Zev Wainberg, MD, assistant professor of medicine at the UCLA Jonsson Comprehensive Cancer Center, and colleagues evaluated the highly potent (IC50 <5 nm) BMN 673 (BioMarin) in 87 patients with germline BRCA-mutant breast cancer (n=18), germline BRCA-mutant ovarian cancer (n=28), Ewing’s sarcoma family of tumors (n=14) or small cell lung cancer (n=12).
“The rationale for tumor selection in the case of BRCA tumors is based on the premise that the inhibition of PARP results in synthetic lethality in tumors and loss of BRCA protein function,” Wainberg said during a press conference. “In SCLC, it’s based on preclinical data that demonstrated high expression of PARP in SCLC models, and cell lines in in vivo models of SCLC are very sensitive to PARP inhibition. In the Ewing’s sarcoma family of tumors, the common translocations are associated with increased PARP expression, and human models have also been shown sensitive to PARP inhibition.”
The median age of the patients was 53 years. The population had been treated with a mean of three previous chemotherapy regimens.
Each patient received a maximum 1 mg daily of BMN 673.

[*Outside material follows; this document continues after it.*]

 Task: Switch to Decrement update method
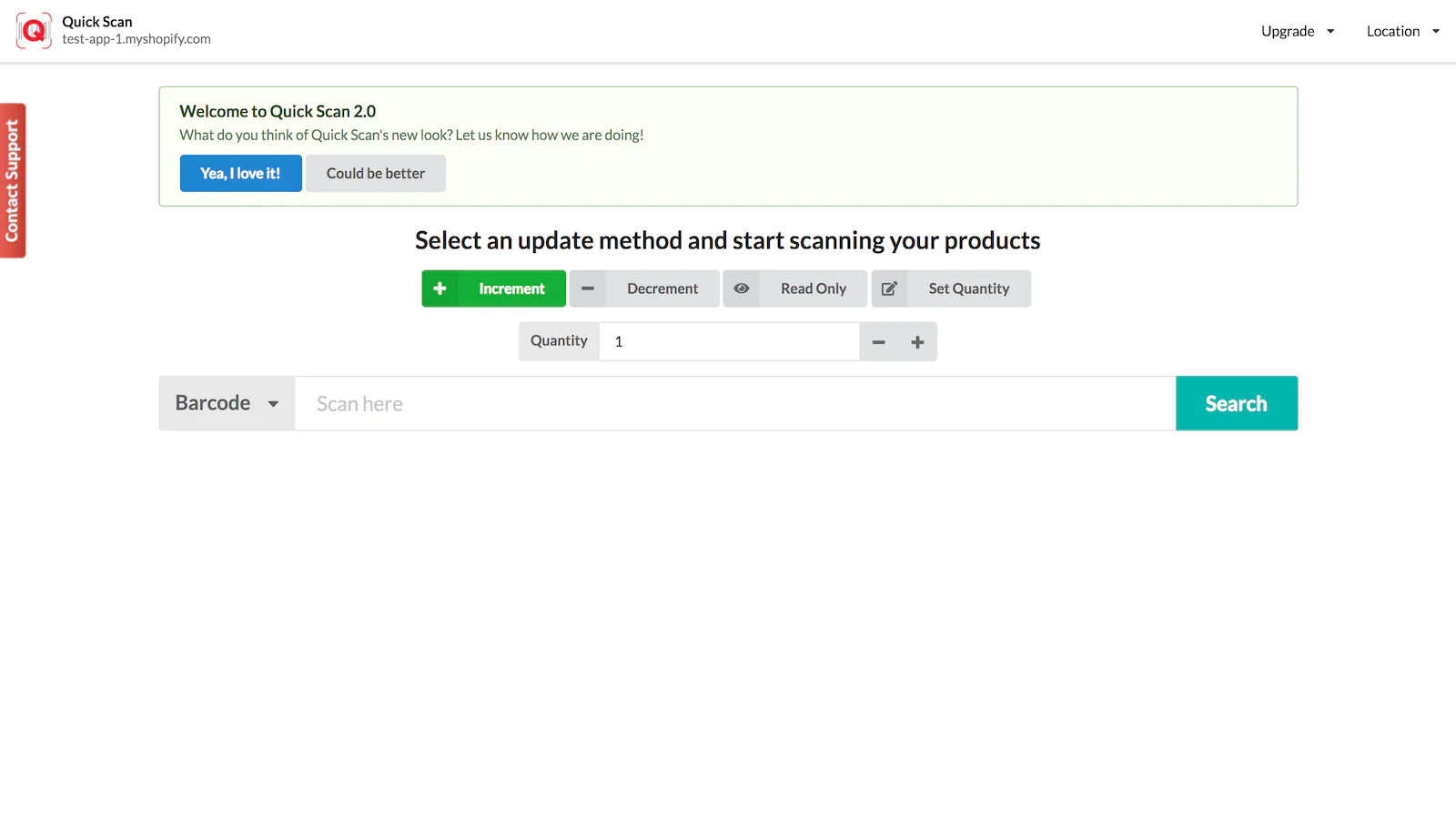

Twelve of 26 RECIST-evaluable patients with germline BRCA-mutant ovarian cancer demonstrated complete or partial response. The clinical benefit response rate — which included those who demonstrated complete response, partial response or stable disease lasting 24 weeks — was 82%.
The median duration of response in this cohort was 26.9 weeks (95% CI, 15.9-27.4) and median PFS was 33.4 weeks (95% CI, 28.1-40.4).
RECIST criteria for partial or complete response were achieved in 44% of patients with germline BRCA-mutant breast cancer. The clinical benefit response rate was 72%.
Median duration of response for patients with breast cancer was 27.9 weeks (95% CI, 19.9-40.3). Median PFS was 33.1 weeks (95% CI, 13.1-40.4).
Patients with SCLC demonstrated a 55.7% decrease in tumor size after 12 weeks of treatment. Twenty percent of patients achieved minor response. Researchers have initiated an evaluation of BMN 673 in a larger cohort of 20 patients with SCLC, Wainberg said.
No patients with Ewing’s sarcoma demonstrated response.
The treatment was generally well tolerated, Wainberg said. The most common adverse events, observed in 25% to 30% of patients, were mild to moderate myelosuppression with fatigue, nausea and alopecia. Grade 3 adverse events included thrombocytopenia (17.5%), anemia (15%) and neutropenia (6.3%).
Based on these data, researchers have initiated a phase 3 trial designed to evaluate BMN 673 combined with chemotherapy in patients with metastatic breast cancer.
For more information:
Wainberg Z. Abstract #C295. Presented at: International Conference on Molecular Targets and Cancer Therapeutics; Oct. 19-23, 2013; Boston.
Disclosure: The study was funded by BioMarin Pharmaceutical.